Data to use:
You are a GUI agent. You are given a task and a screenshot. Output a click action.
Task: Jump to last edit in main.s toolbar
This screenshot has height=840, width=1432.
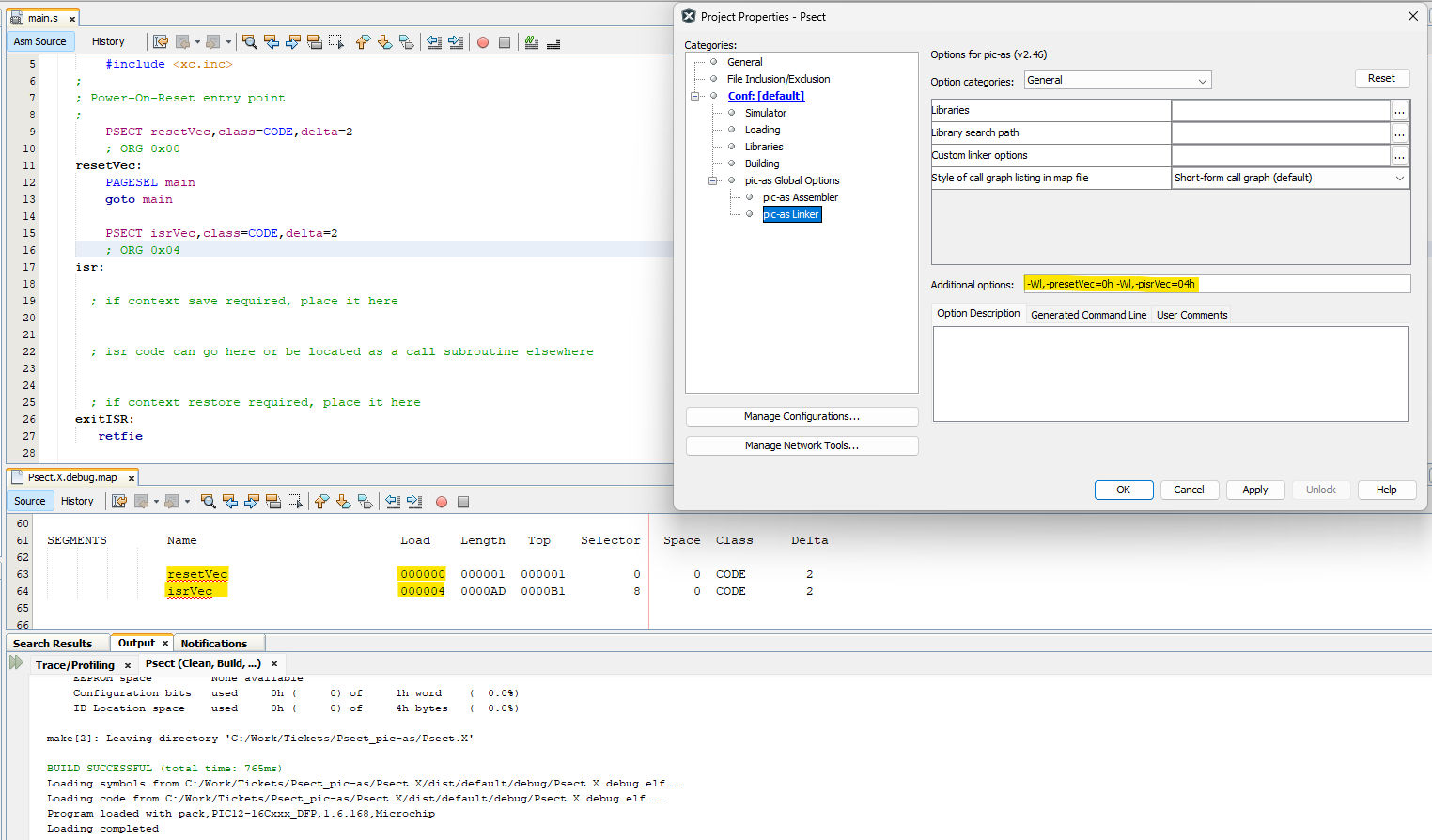tap(161, 42)
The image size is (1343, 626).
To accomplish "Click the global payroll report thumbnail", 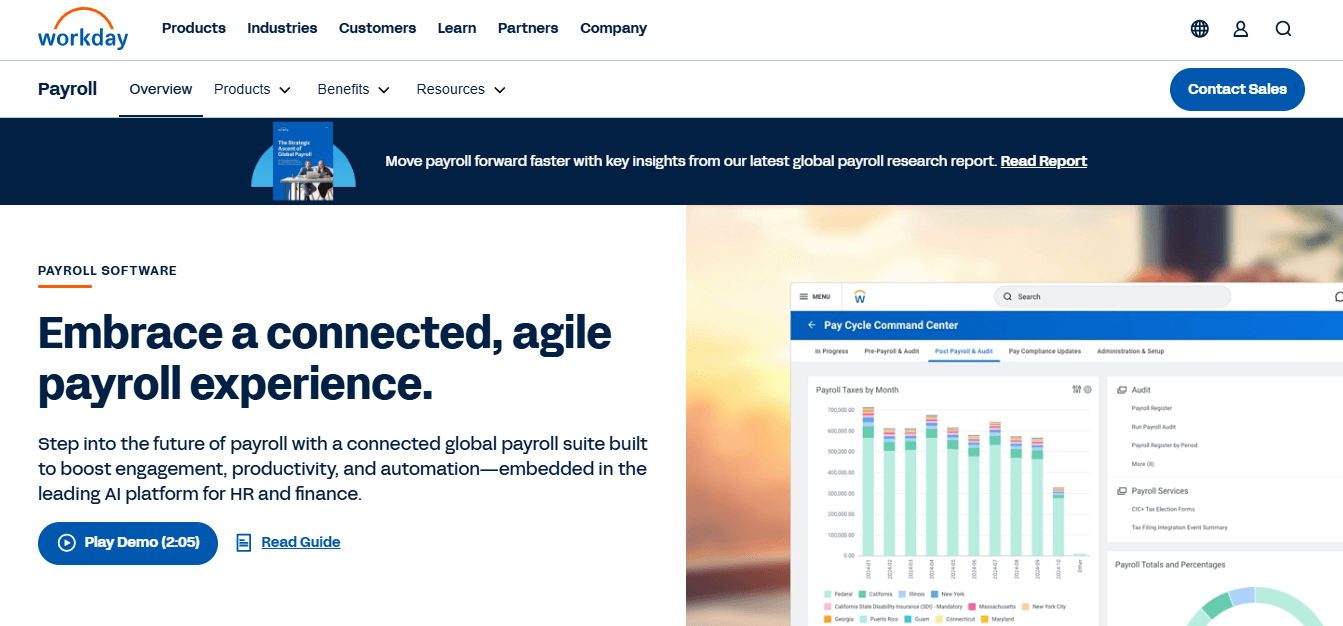I will [x=303, y=161].
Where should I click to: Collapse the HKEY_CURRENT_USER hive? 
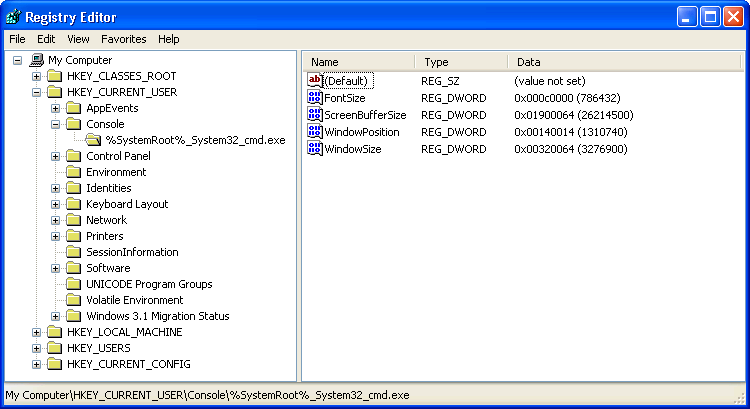pos(37,92)
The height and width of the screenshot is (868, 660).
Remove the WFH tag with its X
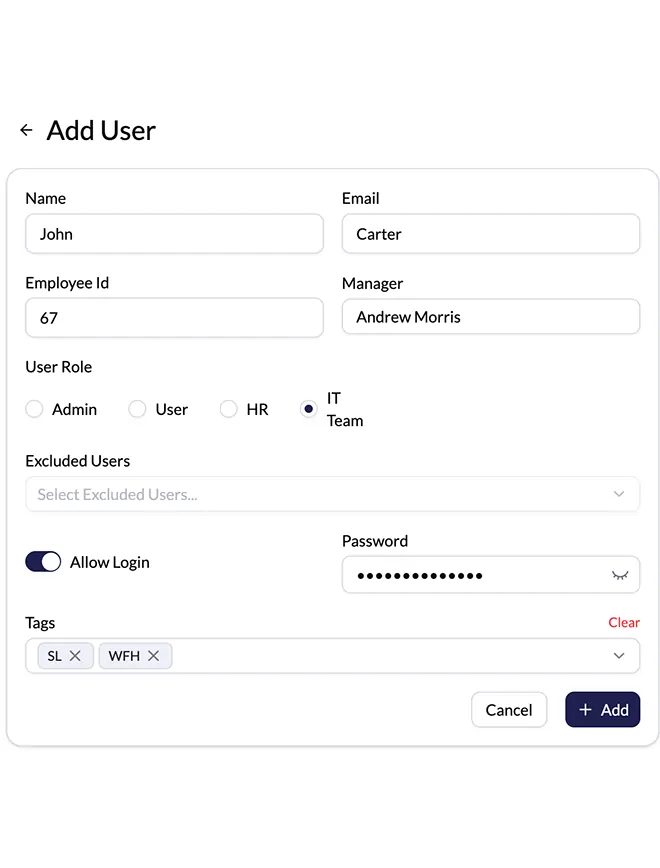pos(153,656)
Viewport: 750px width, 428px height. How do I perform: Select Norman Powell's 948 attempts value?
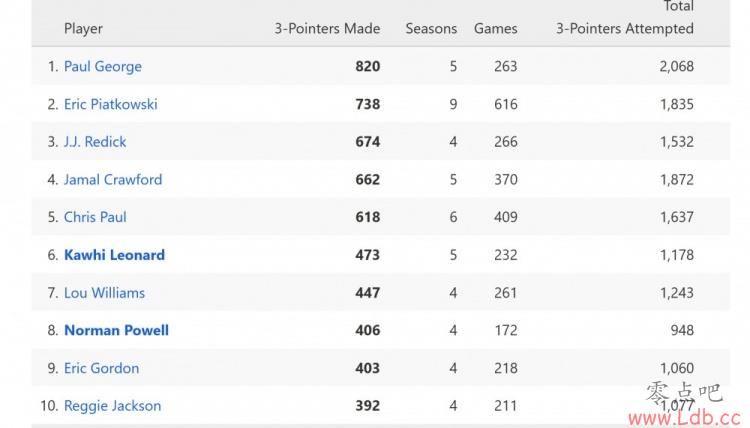(682, 330)
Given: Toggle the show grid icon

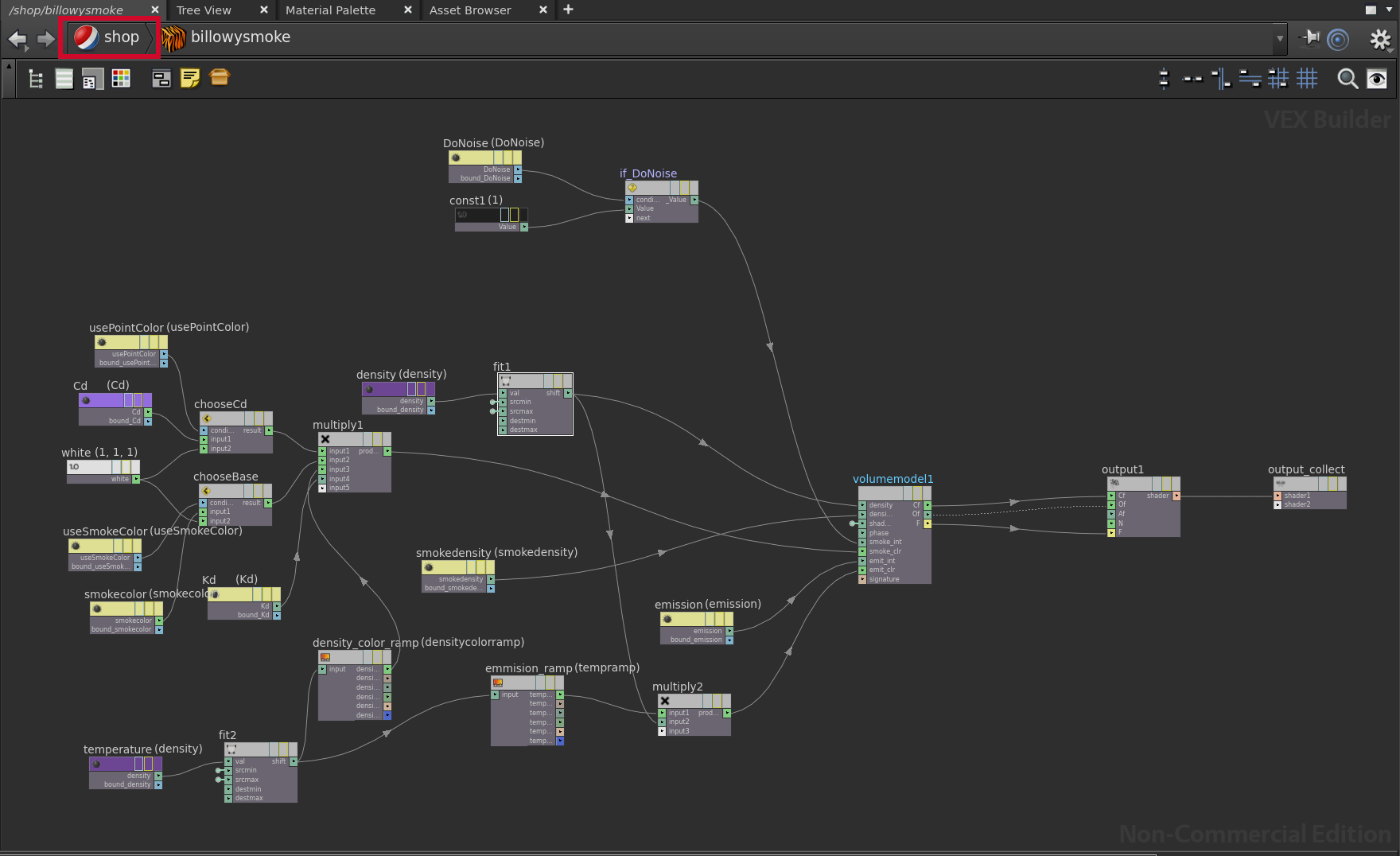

Activity: Only the lines from the one that contains "The height and" to the end of the records, inclusive, are to be quoted exactly, with pictures excluded.

Answer for this exercise:
The height and width of the screenshot is (868, 660).
Remove the WFH tag with its X
pos(153,656)
Viewport: 750px width, 428px height. How do I perform: Select Norman Powell's 948 attempts value?
(682, 330)
Given: Toggle the show grid icon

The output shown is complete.